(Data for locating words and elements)
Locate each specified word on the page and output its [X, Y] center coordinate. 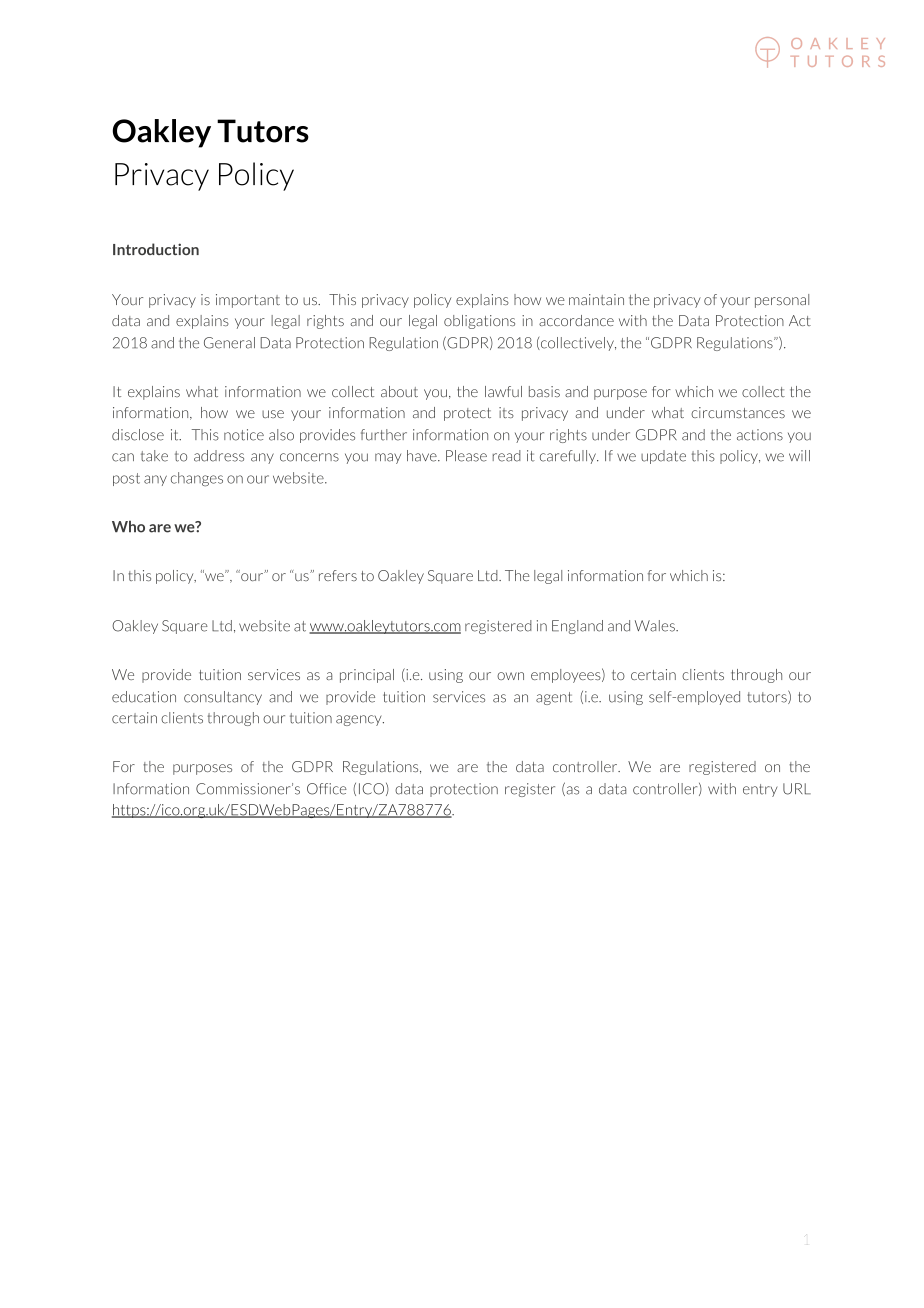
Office [327, 789]
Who [128, 526]
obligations [479, 322]
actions [760, 435]
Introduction [156, 249]
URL [797, 789]
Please [466, 456]
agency [360, 720]
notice [244, 435]
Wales [656, 626]
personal [782, 301]
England [577, 627]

Problem statement => Copy every one of the entries above line for line, keeping each word and coordinate unchanged. Leave the pictures out.

Result of the task =>
Locate each specified word on the page and output its [X, Y] center coordinate. 
Office [327, 789]
Who [128, 526]
obligations [479, 322]
actions [760, 435]
Introduction [156, 249]
URL [797, 789]
Please [466, 456]
agency [360, 720]
notice [244, 435]
Wales [656, 626]
personal [782, 301]
England [577, 627]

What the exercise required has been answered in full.